在我国,兽用抗生素在兽医临床和动物饲养方面应用广泛、不可或缺,为了达到既能促进生长又能防病治病的目的,大量的种类繁多的抗生素被应用于畜禽生产的许多环节。抗生素的长期使用和滥用带来的负面作用和严重的后果已经引起重视甚至到了令人触目惊心的地步。如何合理使用抗生素,保障我们食用的禽蛋奶肉等食品的安全成为关注焦点。由于CRP通常在细菌感染后增高,而病毒感染时不增高或增高不明显,所以常用来作为鉴别细菌和病毒感染的一个首选指标。因此,血清中CRP的检测对于鉴别细菌还是病毒感染、监测疾病的活动情况和严重性、观察治疗效果,特别是对抗生素的合理应用有很好的指导作用。
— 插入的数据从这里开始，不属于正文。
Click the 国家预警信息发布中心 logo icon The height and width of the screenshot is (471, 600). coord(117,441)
大肠杆菌表达系统是人们应用最多,研究最为透彻的外源蛋白表达系统,大肠杆菌(Escherichia coli)表达系统的主要优点是其遗传背景和生化特性清楚、易于操作、生长迅速、培养基成本低、易于制备等。因此对于一些非糖基化蛋白或只要求其抗原性的蛋白,大肠杆菌表达系统是一个极好的选择。目前许多诊断试剂用的抗原都是由大肠杆菌表达的。但大肠杆菌表达的蛋白多以包涵体形式存在,无生物学活性。
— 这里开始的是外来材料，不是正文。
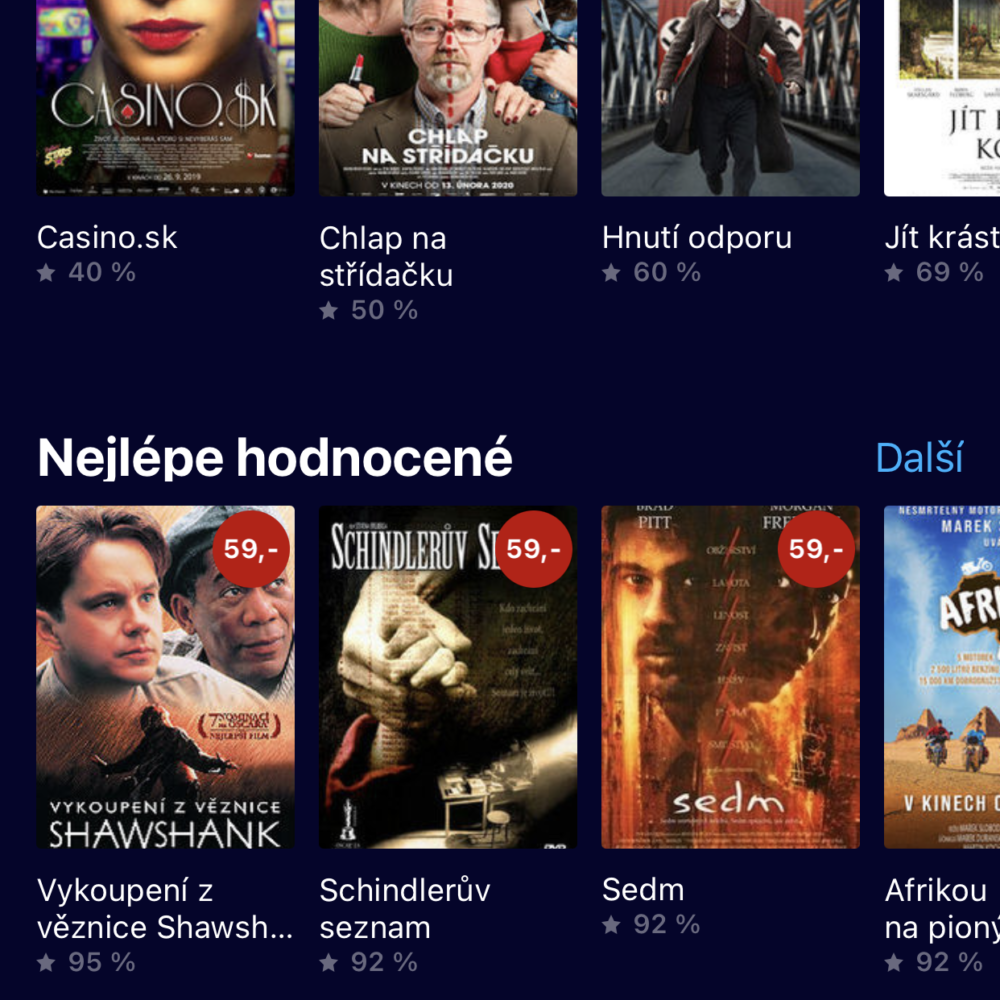Open the Casino.sk movie poster
Screen dimensions: 1000x1000
165,98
目前,用于CRP的检测方法主要包括免疫比浊测定法、免疫标记测定法(RIA)、酶联免疫吸附法(ELISA)。但缺乏使用免疫印迹法(Western-blot)对CRP的有效检测方法。
发明内容
本发明的目的是提供一种检测猪体内CRP的单克隆抗体。
本发明的另一个目的是提供上述单克隆抗体的应用。
为了达到上述目的,本发明首先提供一株稳定分泌猪C反应蛋白单克隆抗体杂交瘤细胞株,其保藏编号为CGMCC No.9345。该杂交瘤细胞株已于2014年7月4日在中国微生物菌种保藏管理委员会普通微生物中心(地址:北京市朝阳区北辰西路1号院3号,中国科学院微生物研究所,简称CGMCC,邮编100101)保藏,分类命名为Sus scrofa C-Reactive Protein杂交瘤细胞株,其保藏编号为CGMCC No.9345。
本发明提供了由上述杂交瘤细胞株产生的单克隆抗体。
本发明提供了上述单克隆抗体在制备检测猪C反应蛋白试剂盒或诊断试剂中的应用属于本发明的保护范围。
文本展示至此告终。